Разумеется, решение отказаться от удобств обеспеченного чиновничьего существования далось Герцлю нелегко, однако он чувствовал себя призванным к жизни литератора и драматурга. Его первые успехи на литературном поприще были достаточно скромными. Такие вещи, как драма «Молодые» или комедия «Маменькин сынок», хоть и свидетельствовали о некотором даровании, но были всего лишь робкими попытками обрести собственный стиль. Справедливо или нет, но известный актер того времени Фридрих Миттервурцер, которому Герцль в январе 1885 года читал первый акт своей пьесы «Разочарованные», прервал его лаконичным признанием, что больше не в силах выносить эту скукотищу. Впрочем, созданную по наброску Катюля Мендоса одноактную пьесу «Табарин», в которой Герцль нещадно эксплуатирует настрявшие в зубах эскапады времен кардинала Ришелье, тот же Миттервурцер счел вполне приемлемой.
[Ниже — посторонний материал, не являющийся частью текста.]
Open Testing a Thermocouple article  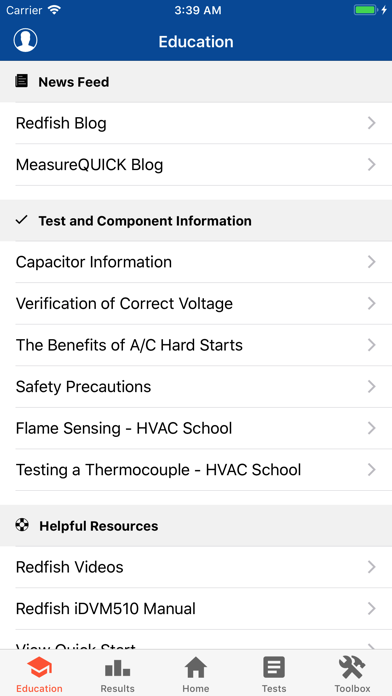(196, 470)
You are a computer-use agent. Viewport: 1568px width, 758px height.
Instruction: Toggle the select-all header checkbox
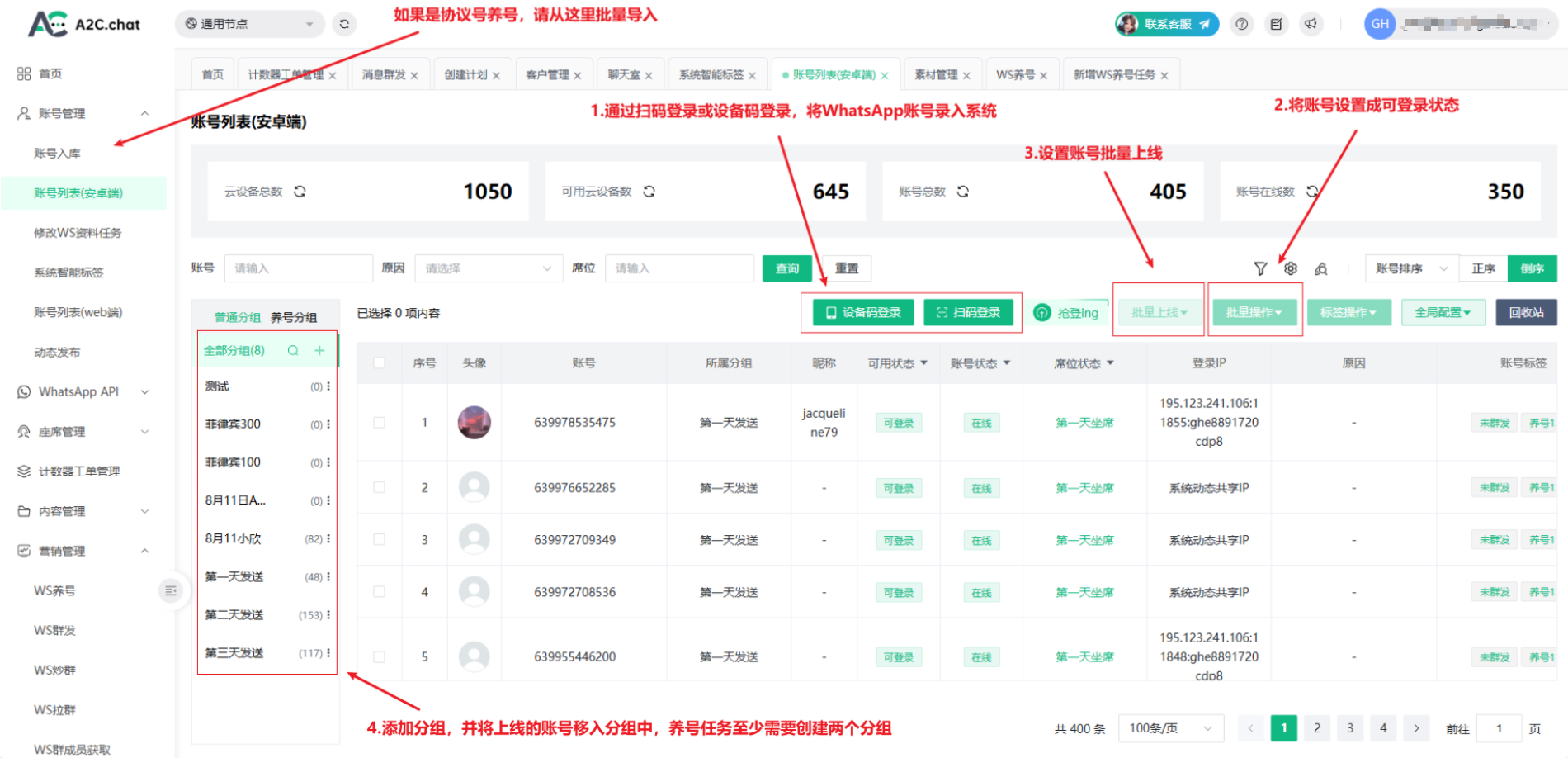coord(379,363)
Однако, несмотря на редкие комплименты, Герцль стал сомневаться в своем драматургическом призвании. Популярному фельетонисту и театральному деятелю Паулю Линдау он написал в июле 1885 года:

«Мои прежние вещи либо вообще не читались, а если и читались, то не принимались, а если и принимались, то не ставились… Пора бы со всем этим покончить».

Тем не менее обескуражен он не был. После ухода с государственной службы Герцль, преисполненный надежд, отправился в путешествие, пролегающее через Мюнхен, Штутгарт, Гейдельберг, Майнц, Аахен, Бельгию и Голландию и в сентябре 1865 года вновь вернулся в Вену. Он снова сочинял для сцены, писал остроты для сатирического листка «Блоха» и попробовал свои силы в статьях, которые порой ему удавалось пристроить в другие газеты. Однако же такая деятельность его совершенно не удовлетворяла. Поэтому он упаковал чемоданы и собрался ехать в Берлин в надежде поставить там свой пьесы «Дело Хиршкорна», «Табарин» и «Маменькин сынок». «Ведь только пьеса, имевшая успех на берлинских подмостках, ставилась потом в других немецких театрах», — писал он.